→ PROBLEM TO WORK ON: Find every line in the entries below that contains the string "Instruction" and copy each one. Case counts.

→ EXCERPTED RECORDS:
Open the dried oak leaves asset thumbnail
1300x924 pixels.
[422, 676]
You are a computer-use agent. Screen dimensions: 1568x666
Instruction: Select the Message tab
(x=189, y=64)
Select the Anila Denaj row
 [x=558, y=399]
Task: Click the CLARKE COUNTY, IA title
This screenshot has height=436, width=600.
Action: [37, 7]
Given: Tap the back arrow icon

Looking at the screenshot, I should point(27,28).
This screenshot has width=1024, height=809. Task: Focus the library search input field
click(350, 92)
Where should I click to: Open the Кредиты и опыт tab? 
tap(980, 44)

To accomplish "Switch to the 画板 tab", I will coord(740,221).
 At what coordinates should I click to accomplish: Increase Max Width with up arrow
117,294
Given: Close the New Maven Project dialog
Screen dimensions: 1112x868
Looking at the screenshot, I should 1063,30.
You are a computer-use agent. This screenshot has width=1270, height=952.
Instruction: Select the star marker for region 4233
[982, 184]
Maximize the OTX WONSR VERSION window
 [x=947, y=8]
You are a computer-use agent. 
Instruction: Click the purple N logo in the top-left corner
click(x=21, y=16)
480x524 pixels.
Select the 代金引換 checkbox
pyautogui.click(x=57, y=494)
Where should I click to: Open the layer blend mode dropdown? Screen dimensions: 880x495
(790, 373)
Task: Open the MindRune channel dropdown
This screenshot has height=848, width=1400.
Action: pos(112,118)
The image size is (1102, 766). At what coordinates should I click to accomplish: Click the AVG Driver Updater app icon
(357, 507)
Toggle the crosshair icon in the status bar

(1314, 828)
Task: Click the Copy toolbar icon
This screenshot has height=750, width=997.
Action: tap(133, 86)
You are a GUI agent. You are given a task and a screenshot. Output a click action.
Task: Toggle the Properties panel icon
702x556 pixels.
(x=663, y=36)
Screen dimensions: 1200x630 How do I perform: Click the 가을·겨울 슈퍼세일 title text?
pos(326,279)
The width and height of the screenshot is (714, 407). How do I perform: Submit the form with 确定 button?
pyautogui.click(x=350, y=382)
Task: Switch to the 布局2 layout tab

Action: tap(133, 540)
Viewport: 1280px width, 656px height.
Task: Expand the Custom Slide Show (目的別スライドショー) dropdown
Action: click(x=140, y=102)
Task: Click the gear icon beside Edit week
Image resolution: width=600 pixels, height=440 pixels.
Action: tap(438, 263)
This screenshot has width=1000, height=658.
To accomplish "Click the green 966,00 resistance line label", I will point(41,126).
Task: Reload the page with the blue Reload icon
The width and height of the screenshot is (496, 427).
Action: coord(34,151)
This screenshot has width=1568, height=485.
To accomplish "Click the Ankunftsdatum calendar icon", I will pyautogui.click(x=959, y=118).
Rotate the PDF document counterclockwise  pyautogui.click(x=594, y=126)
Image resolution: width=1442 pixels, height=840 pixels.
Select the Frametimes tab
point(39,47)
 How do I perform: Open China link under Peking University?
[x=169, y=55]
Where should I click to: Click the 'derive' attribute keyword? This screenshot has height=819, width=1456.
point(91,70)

→ REPLY TO THE EXERCISE:
Instruction: Select the Message tab
Instruction: Select the star marker for region 4233
Instruction: Click the purple N logo in the top-left corner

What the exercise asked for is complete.